As one of the largest events of the Tribune program Petrović describes The Week of Latin America, held in November 1977, which was a dedicated program of conferences, exhibitions, movie screenings, and public discussions: “I should remind you that the 1970s in general were the times of the worst military dictatorships in almost all Latin American countries. This was the time of the fall of the first democratic president in Latin America—Salvador Allende, and the time when the generals of Argentina started with their mission of extermination of their political enemies by throwing them alive from the airplanes into the Atlantic Ocean. This was the time where there were a lot of political refugees in Europe, and I went to Paris. There I contacted this critical intelligentsia, intellectual opposition from Argentina, Chile, Bolivia, Mexico and other places. […] So it was really important to bring this 20 or so people, some of whom claimed that this was the most important event of that year worldwide in regard to discussing the Latin American issues. I remember the opening of the Week of Latin America—more then 500 people were in the auditorium and when the singer and author Chango Cejes was about to start singing the song Hasta Siempre, he said that he would like to sing it without a microphone and invited Roberto—the brother of Che Guevara—and other participants and the audience to join. […] And I remember this excitement of people that was being felt in that moment throughout the hall of SKC.”[3]
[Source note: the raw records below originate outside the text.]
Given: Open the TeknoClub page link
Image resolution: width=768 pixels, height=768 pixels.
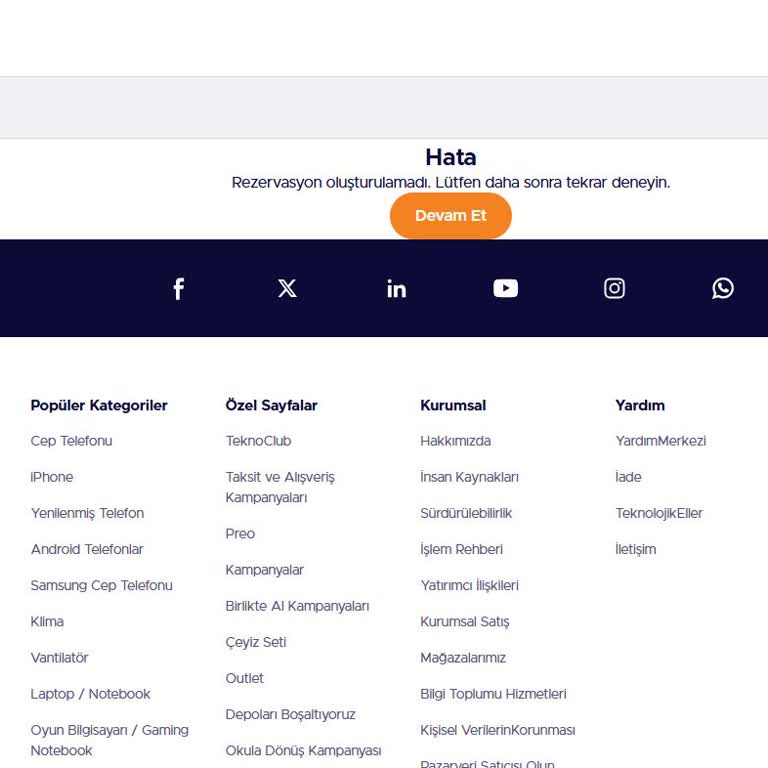Looking at the screenshot, I should [x=258, y=441].
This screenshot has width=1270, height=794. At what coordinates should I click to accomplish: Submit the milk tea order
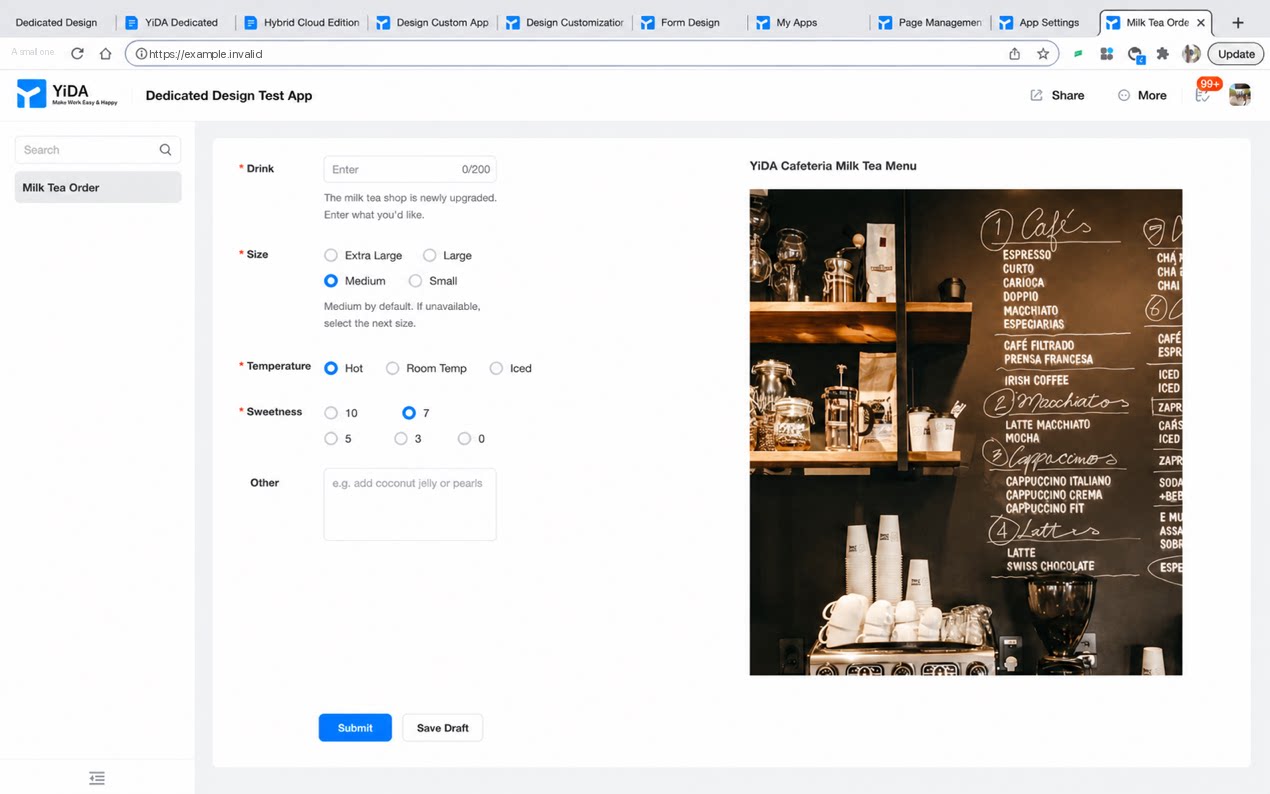click(355, 728)
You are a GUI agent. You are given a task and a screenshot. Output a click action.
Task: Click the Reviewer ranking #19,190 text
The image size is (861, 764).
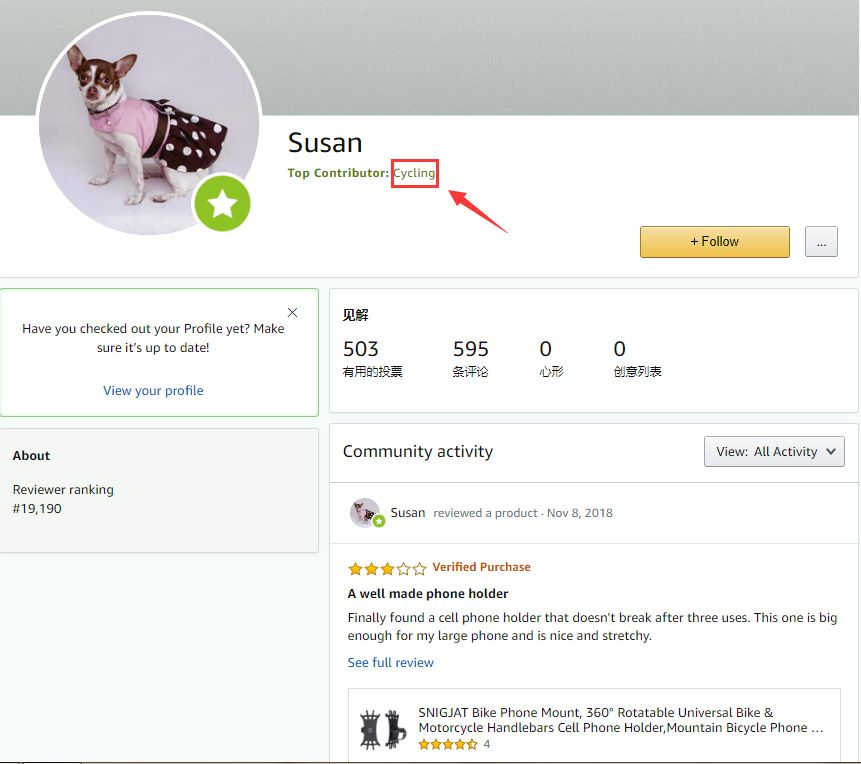click(63, 499)
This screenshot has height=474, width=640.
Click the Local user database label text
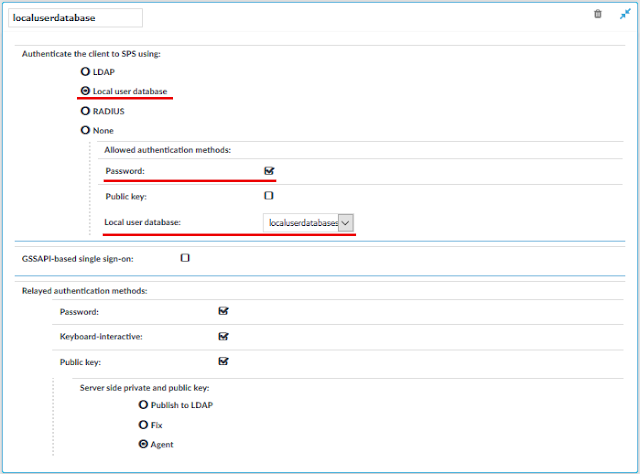click(x=142, y=222)
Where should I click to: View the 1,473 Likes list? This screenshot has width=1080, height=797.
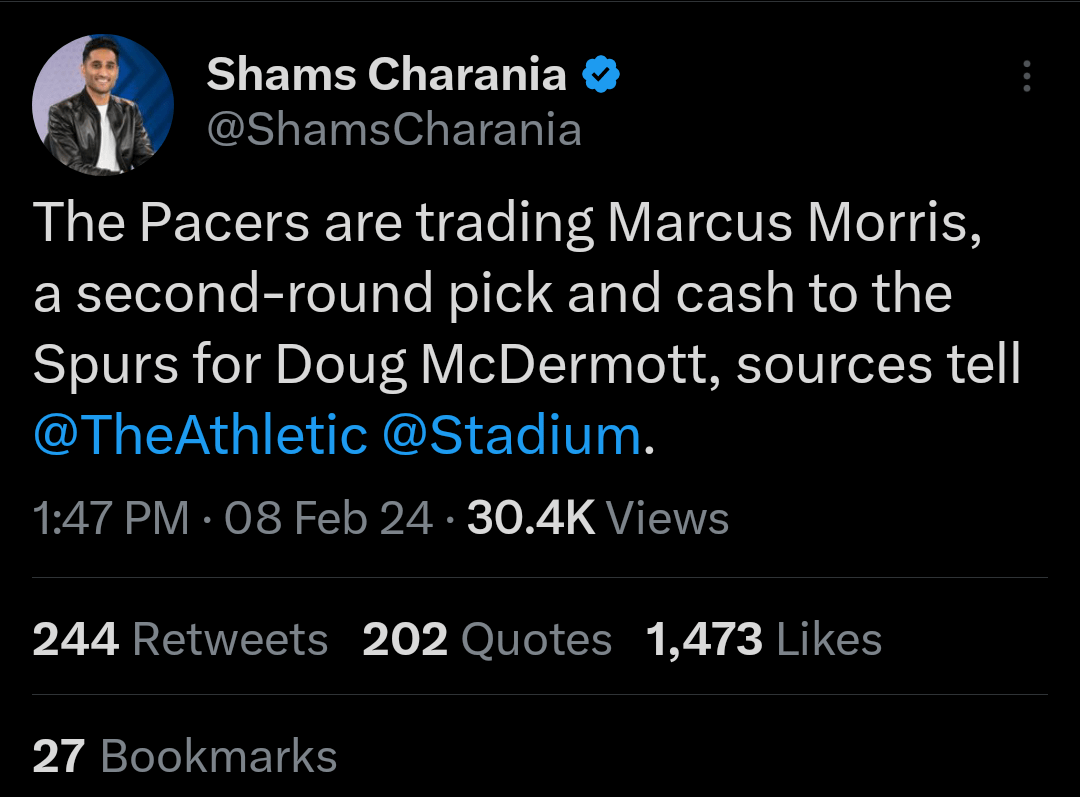point(764,640)
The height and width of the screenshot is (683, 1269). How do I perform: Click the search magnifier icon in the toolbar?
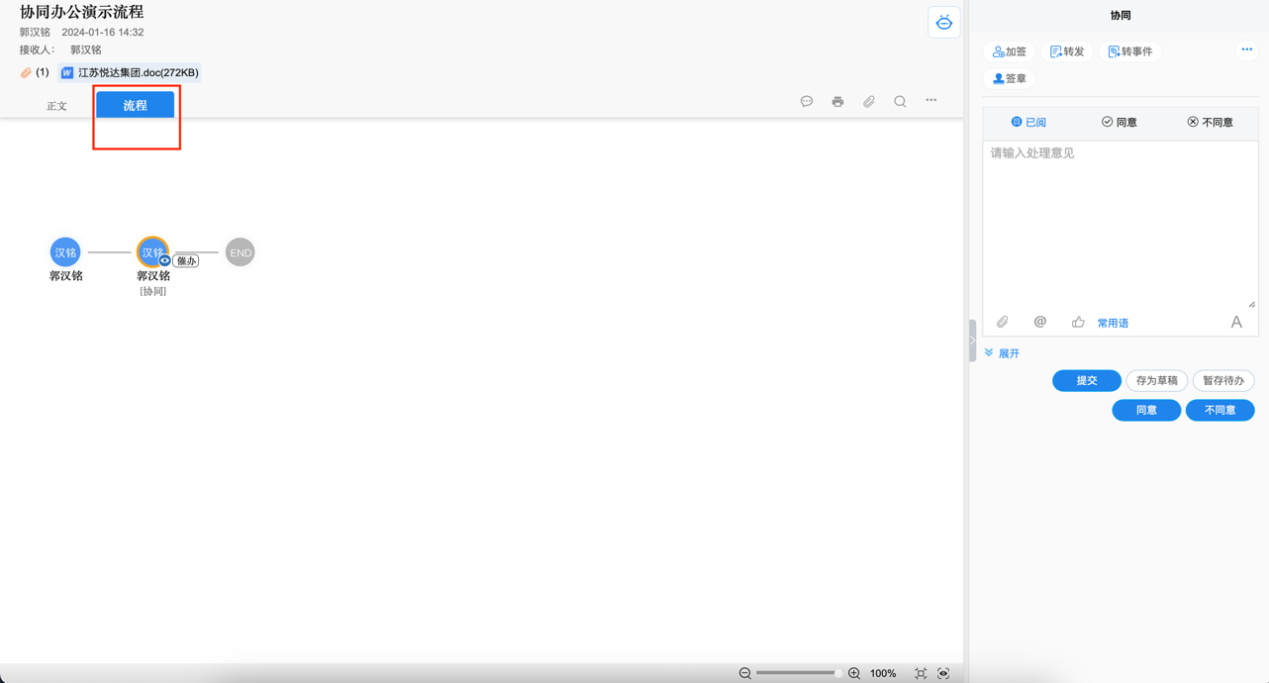click(x=900, y=101)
This alternative program of the SKC Tribune was partly in line with the official state politics of Non-Alignment Movement at the time, although organized independently and separately from state protocols and diplomatic normatives. The case of The Week of Latin America is interesting precisely because of this overlap with the issues and the interests of the state, but being organized in different, semiofficial manner and formally not aiming at any of the pragmatic goals set by governments of nonaligned countries. However, the very language of the internal institutional report uses the vocabulary of the state party bureaucracy in the similar way that, for example, the reports on contemporary projects funded by the EU today use the language of EU political bureaucracy.[4] Part of the official archived report states:

“We all found especially interesting the discussion about problems and perspectives of the politics of Non-Alignment in Latin America. Some participants expressed critical objections on Non-Alignment from the standpoint of the demands of revolutionary movements in struggle. The discussion was able, especially thanks to the contribution of the comrade Mates, to point to the proper place and role of the Non-Alignment politics in the process of positive transformation of international relations, and to the objective connectedness of such politics with the struggle of revolutionary movements on their respective national levels.” [5]

The artistic program of The Week of Latin America comprised a music section, film section, and a visual-arts section. According to the program organizers and SKC editors of the time, the program was framed under the notion of engaged art practice with a “tight connection between artistic and revolutionary act.” The music program featured the guitar player Chango Cejes from Argentina, the band Carcasu from Chile, and Julia Alfonso from Mexico. The film program put into the focus documentary and revolutionary propaganda films from Cuba, Chile, Germany, Mexico, and France, to deal with the various struggles in Latin American countries.[6] The visual art program included the participation of the artistic (muralist) brigade called Salvador Allende (Ramona Parra), who worked on the streets of Belgrade over the two weeks in collaboration with the students of Belgrade Academy of Fine Arts. They painted three large-scale murals: one was made on the wall of SKC building (overlooking the inner courtyard that was at the time understood as the place for informal gatherings and as meeting point of young people visiting SKC programs); another was painted on the plaster tiles placed in the interior of SKC; and the third was produced on the wall of the cafeteria in the Faculty of Political Sciences, Belgrade.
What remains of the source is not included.